Given instruction A
Translate this sentence from the story about Abby into Spanish: "She was intelligent, surprisingly beautiful, incredibly interesting and very easy to talk to."
Given instruction B
Pick up the story about Abby after its final sentence and keep it going.
BEGIN Document
I’m not even sure if anyone cares about these stories and this may be more of a self actualization project when it comes down to it, but in reality, I hope you get an idea what goes through a Nice Guy’s head in these types of situations. That’s why I’m going through this, I guess, heck, I’m not even sure. Hope you enjoy…
“How am I going to get these other two girls out of here?!”
That’s all that was crossing through my head at that time. After all, Abby and I were really starting to dig each other. Our conversation was amazing and our interaction in general was pretty darn positive. I thought to myself at the time, how in the heck have I never met this girl? It seemed like Abby was everything that I had been looking for. She was intelligent, surprisingly beautiful, incredibly interesting and very easy to talk to. This, my friends, was MY TYPE. After my previous three-year relationship ended, I told myself that I would no longer settle for anything less than MY TYPE. Here she was, sitting right in front me, having this amazing conversation and all I could hear was the girlish laughter of two drunk women falling off of my bed. This needed to end now!
It was getting rather late. We started the party around 6:00 p.m., people began to arrive in earnest at about 8:30 p.m. and there was such an abundance of alcohol that it would be hard for this one to last all night. All in all, it was nearing 12:30 a.m. and Abby stated that she was tired. She turned to Jane and asked if she was ready to go, Jane approved the decision and they began to gather their things.
END Document
BEGIN Information provided
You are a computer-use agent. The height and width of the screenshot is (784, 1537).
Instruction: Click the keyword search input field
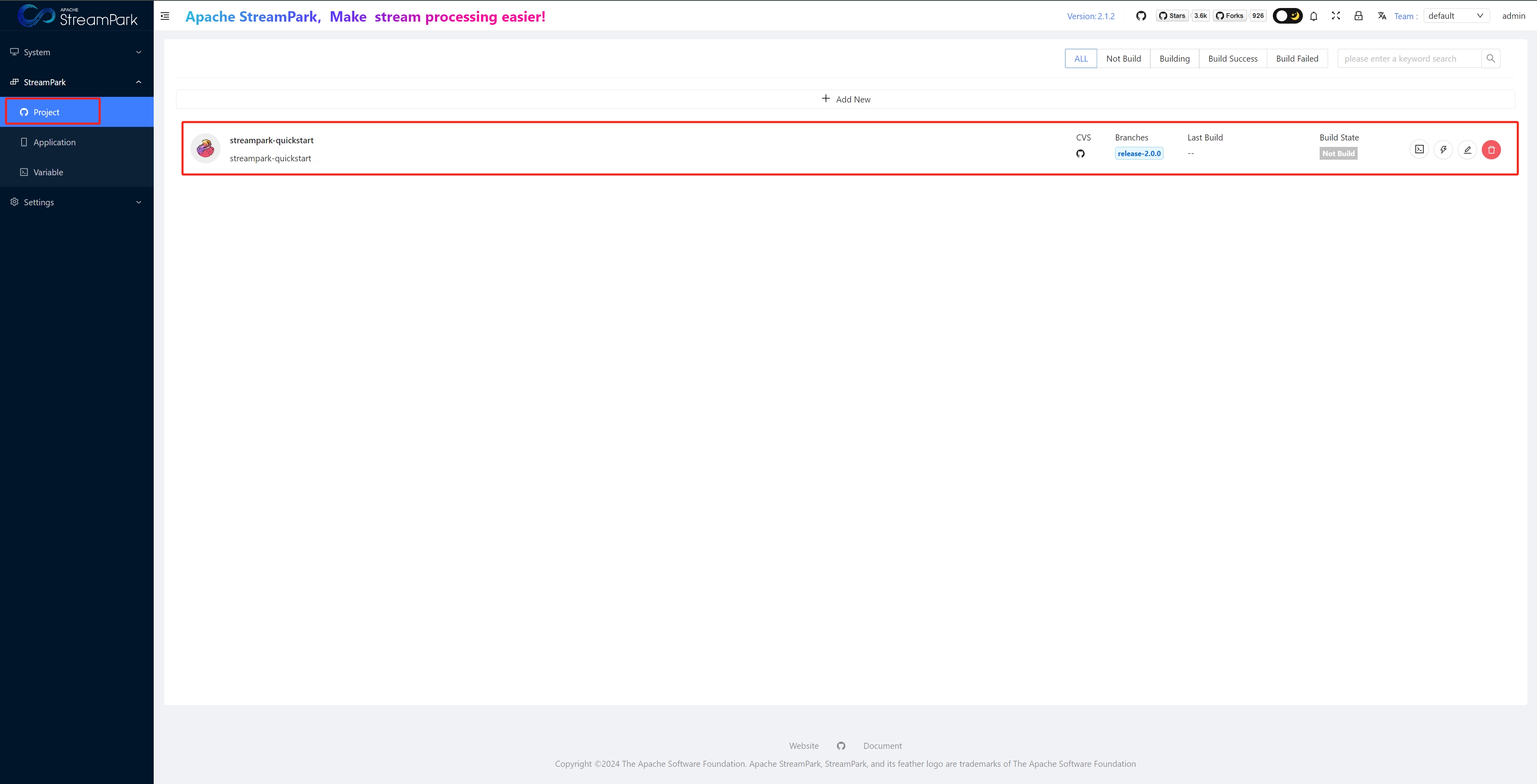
END Information provided
Task result A
Era inteligente, sorprendentemente hermosa, increíblemente interesante y muy fácil de hablar con ella.

Task result B
Of course I was sad to see Abby leave, but I did not want to push my luck. I already felt blessed enough to have run into her and met her and gotten to know her a bit that I wasn’t going to do anything to push fate’s opinion of me into a negative one. We exchanged numbers, promised to be in touch and with a hug and a kiss on the cheek, she was off…as was I.
I was floating on cloud nine. I returned to the party with what must have been the biggest grin in the history of grins, because my friends all chided me for it. Immediately the discussion went into, “So how long you going to wait before you call her?”
Now in all honesty, I am not a fan of these dating games that seem to be going around. The “how long before you call” game or the “when is it the right time to start being more open so I don’t freak him out” game; these games are just incredibly frustrating and completely unnecessary. I’ve never enjoyed them, nor have I intentionally played them and I wasn’t going to do it this time either. I told my friends that I’ll call her whenever I feel like calling her and we’ll hang out again.
The party was on a Saturday, and although Abby was flying through my mind the next day, Mr. Hangover was a bit more imperative at the time. See, after Abby left and it was just the usual group of friends hanging out on the patio, I proceeded to over indulge a bit in my celebration; I was hurting. With work looming over my head and the idea of not wanting to still sound drunk when I called Abby, I thought it’d be best if I recuperate and refresh myself for the coming week. I did, however, receive a nice little text message at about two thirty in the afternoon stating, “Oh, I think I drank way too much. I’m wounded. I had a good time talking to you though.”
That definitely put a smile on my face and I replied with a simple, “Still in bed. Hurting. I had a good time too.”
The next day at work, I had trouble focusing. From the days of junior high, I had always been one for a deep infatuation when I meet a girl that irks my desires, so this was no different. I decided that I would simply get through the day, try not to think about Abby too much and call her later that evening. After lunch, it seemed like the day flew by and in no time my heart was racing as I was getting ready to make the call. This was the first time I had gotten butterflies since I had met my last “serious” girlfriend. It was nerve racking and I found myself having about seven cigarettes in a thirty-minute period before I actually made the call.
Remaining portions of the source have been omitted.